The world is not a tangerine, thinks Theo, but we reduce it to the peel of a fruit to understand it. Now it seems he’s failed, at least with Liza. And why? Because he didn’t want existence reduced. He wanted people to see it’s bigger, bigger by far. “I tried to explain our lives by making them bigger.”

“The evidence of things unseen,” says Anne. “We offer tangerines when what’s called for is faith.”

“And Liza’s upset because faith is what I offered,” says Theo. He’d invited people to try what he had done: surrender his rational mind in order to be receptive to—something. “Complementarity, Liza.”

“Another concept I did not understand.”

“Neither do most of the scientists who rely on it,” says Anne.

“Take incompatible premises,” says Theo. “No way to reconcile them.” You and I. “Science.

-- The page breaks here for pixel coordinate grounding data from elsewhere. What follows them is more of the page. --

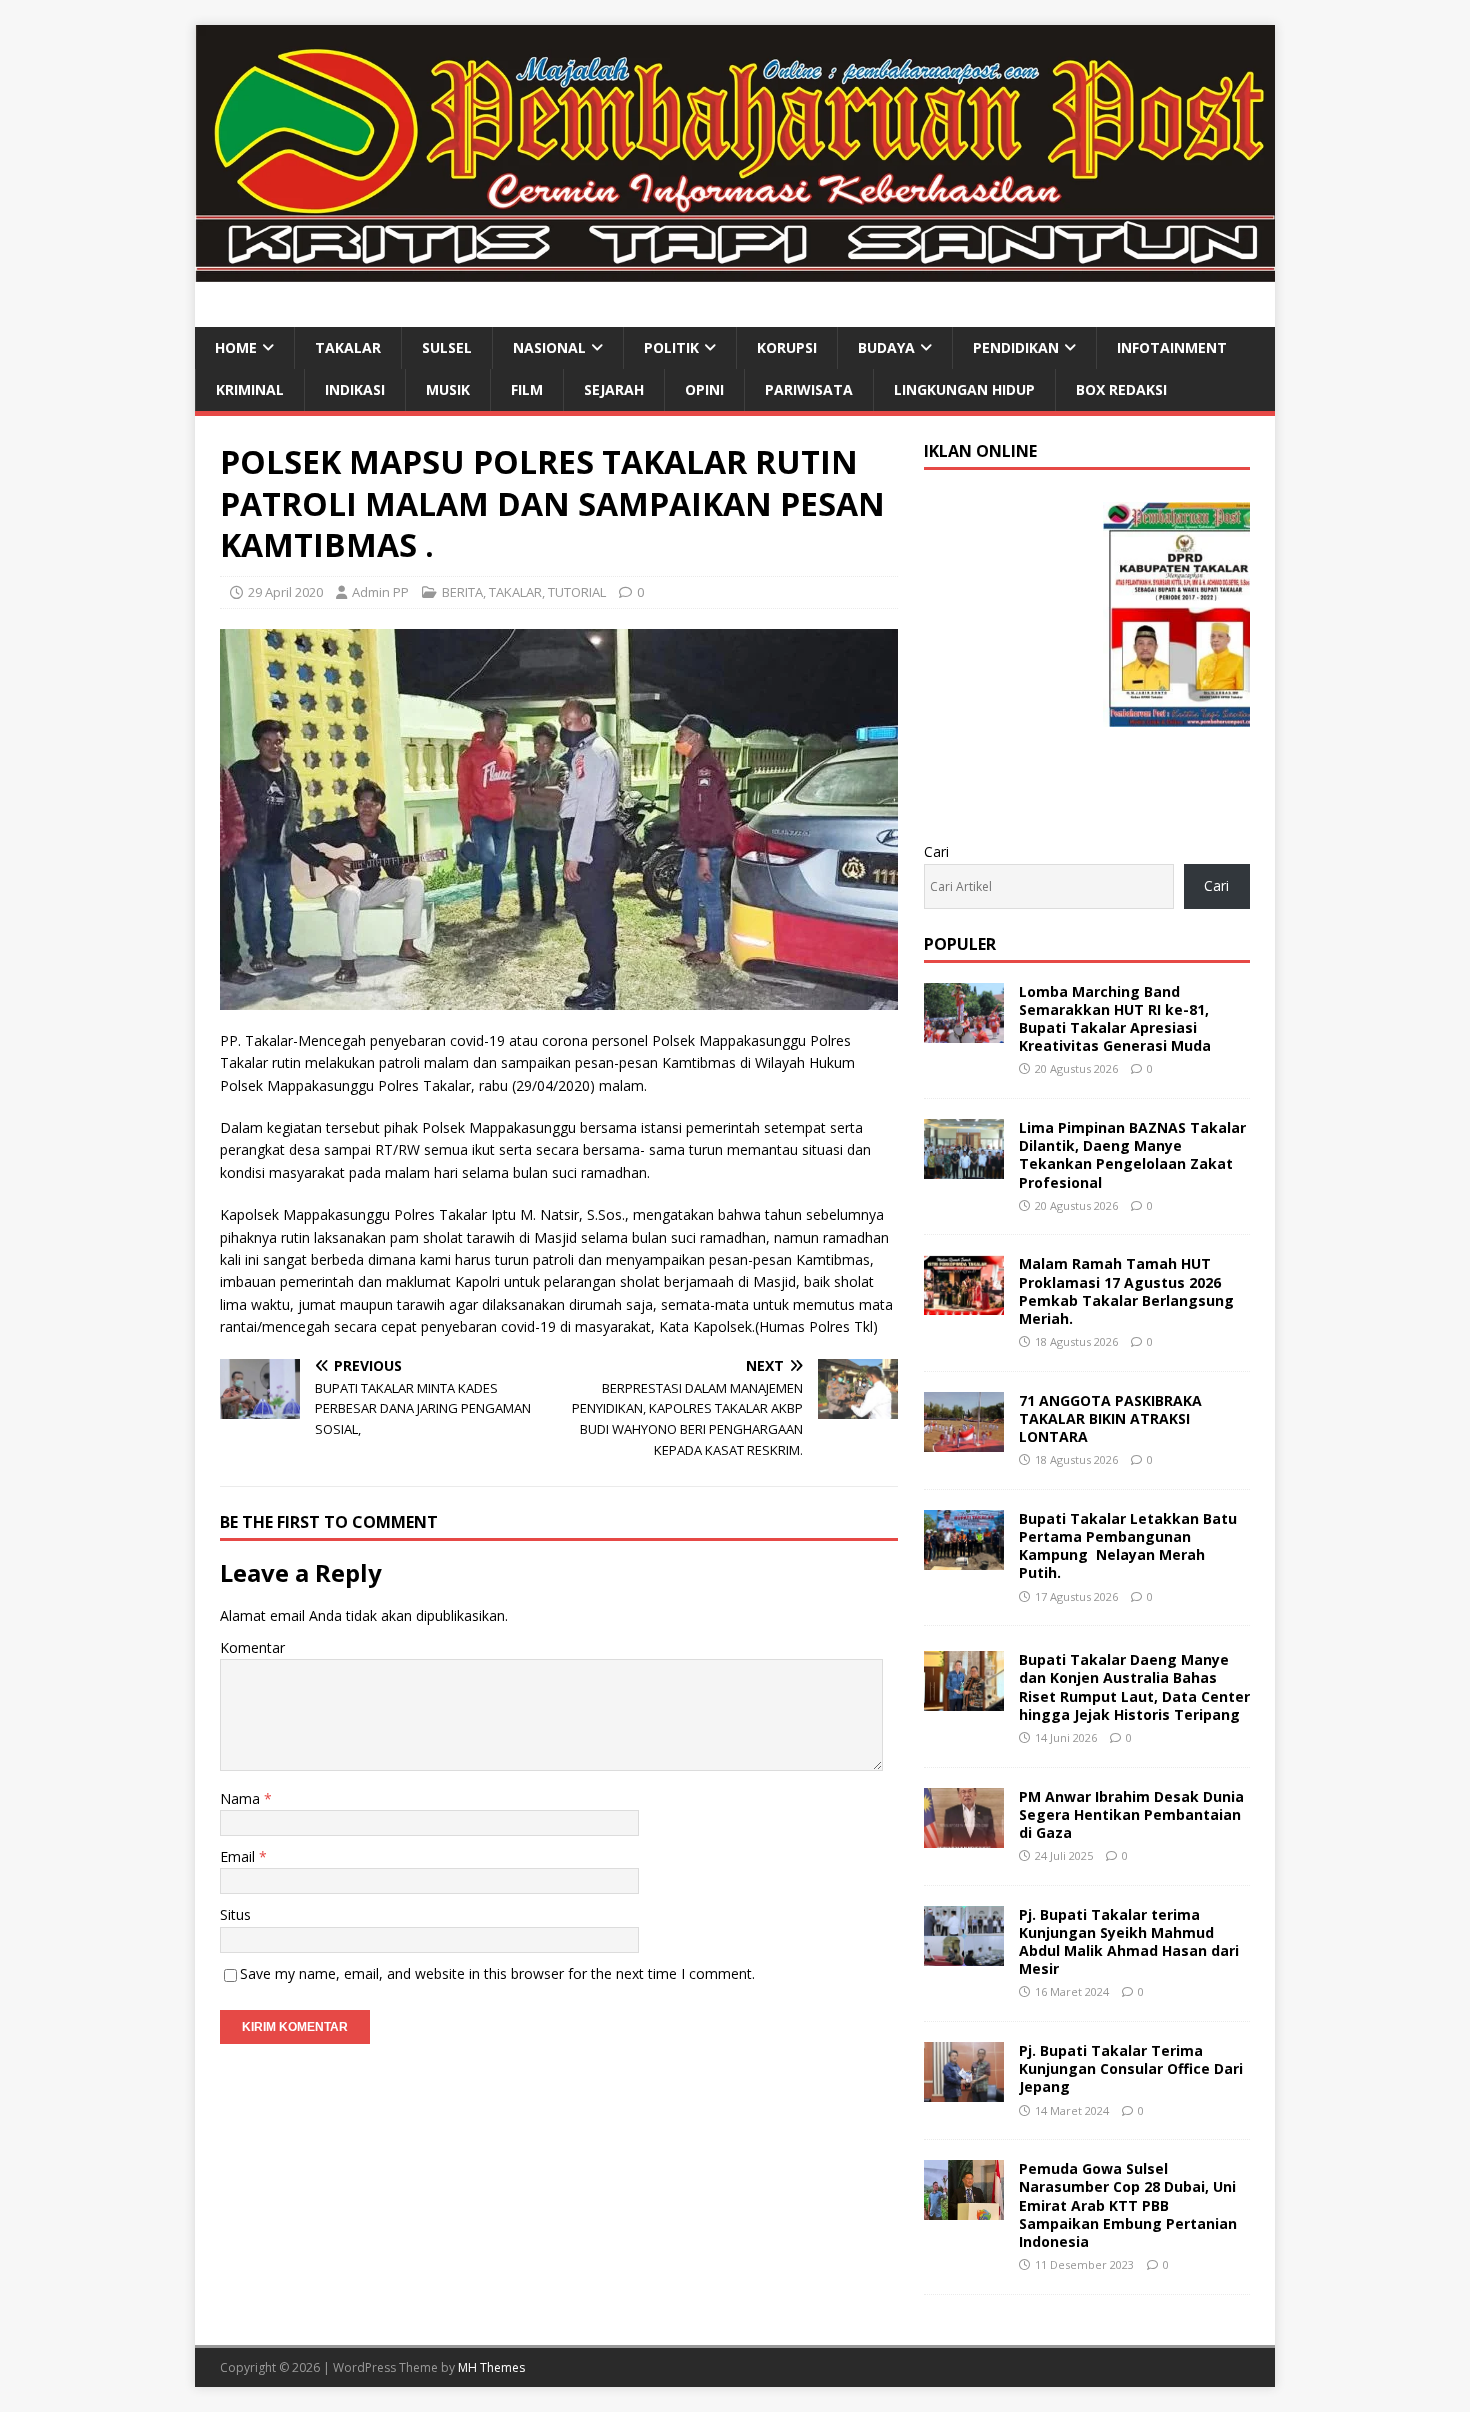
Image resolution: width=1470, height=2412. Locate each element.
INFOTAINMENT (1172, 347)
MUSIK (448, 389)
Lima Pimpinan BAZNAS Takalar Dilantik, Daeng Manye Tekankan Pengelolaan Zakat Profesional (1132, 1155)
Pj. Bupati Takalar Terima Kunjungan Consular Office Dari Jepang (1131, 2068)
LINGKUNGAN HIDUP (964, 389)
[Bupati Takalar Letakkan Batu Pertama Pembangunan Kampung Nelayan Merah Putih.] (964, 1558)
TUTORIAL (577, 592)
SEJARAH (614, 389)
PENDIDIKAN (1016, 347)
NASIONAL (549, 347)
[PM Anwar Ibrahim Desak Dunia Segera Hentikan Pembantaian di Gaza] (964, 1835)
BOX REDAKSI (1121, 389)
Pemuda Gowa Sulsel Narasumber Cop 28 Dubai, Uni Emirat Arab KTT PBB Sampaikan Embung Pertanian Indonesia (1128, 2205)
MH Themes (491, 2367)
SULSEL (447, 347)
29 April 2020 (285, 592)
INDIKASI (355, 389)
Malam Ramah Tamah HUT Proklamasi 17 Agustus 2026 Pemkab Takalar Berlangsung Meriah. (1126, 1291)
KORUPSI (787, 347)
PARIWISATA (809, 389)
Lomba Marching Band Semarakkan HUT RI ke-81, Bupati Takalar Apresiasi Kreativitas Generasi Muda (1115, 1019)
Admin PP (380, 592)
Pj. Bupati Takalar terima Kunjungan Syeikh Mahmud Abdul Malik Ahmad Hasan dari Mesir (1129, 1942)
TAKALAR (348, 347)
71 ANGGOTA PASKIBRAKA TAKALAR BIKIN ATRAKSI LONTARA (1110, 1418)
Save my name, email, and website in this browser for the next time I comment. (497, 1973)
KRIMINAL (250, 389)
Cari (936, 851)
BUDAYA (886, 347)
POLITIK (671, 347)
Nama (242, 1798)
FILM (527, 389)
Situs (235, 1914)
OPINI (704, 389)
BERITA (462, 592)
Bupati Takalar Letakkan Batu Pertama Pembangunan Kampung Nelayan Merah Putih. (1128, 1546)
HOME (236, 347)
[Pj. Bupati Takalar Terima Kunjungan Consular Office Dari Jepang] (964, 2090)
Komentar (252, 1647)
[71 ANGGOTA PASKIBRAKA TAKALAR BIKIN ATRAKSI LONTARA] (964, 1439)
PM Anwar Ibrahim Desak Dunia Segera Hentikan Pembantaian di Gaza (1131, 1814)
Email (239, 1856)
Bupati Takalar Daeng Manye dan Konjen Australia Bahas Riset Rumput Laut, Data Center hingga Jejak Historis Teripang (1134, 1687)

Religion. You can fight over who’s right, and yet neither model accounts for all phenomena. So Bohr said, each is mutually exclusive, but the whole truth only exists when you accept both. What do you say to that, Liza? Brilliant? Or intellectually dishonest? Just a way to keep everyone happy?”

“Absolutely dishonest,” she says. “And your publisher knew it!”

“My publisher understood I was writing something rather like the Bible.”

He really is mad, she thinks.

“A book my sponsors could take literally while to the general public it would read as metaphor. Poetry.”

“But the Messiah!”

“It is a book about physics.”

“No, it’s about my aunt!”

“In particle physics, one refers to charm and color and up-quarks and down, but it doesn’t mean color or charm or direction. One assigns an old word to do a new job, to denote certain properties, or intimations of behavior. And I do admire Dr. Easley an awful lot,” he says.

“I’ll draft a document for you,” Liza says. “Just acknowledge what you’ve told us. You were paid to make this claim and you know it’s not true. Sign that. We’ll drop the lawsuit.”

“There will be no lawsuit!” says Anne.

Liza stares at him, trying to remember why she is angry. With righteous indignation. But what is righteous about it? Self-righteous, really. Why does Aunt Anne see it as a big joke while she experiences it all as shame?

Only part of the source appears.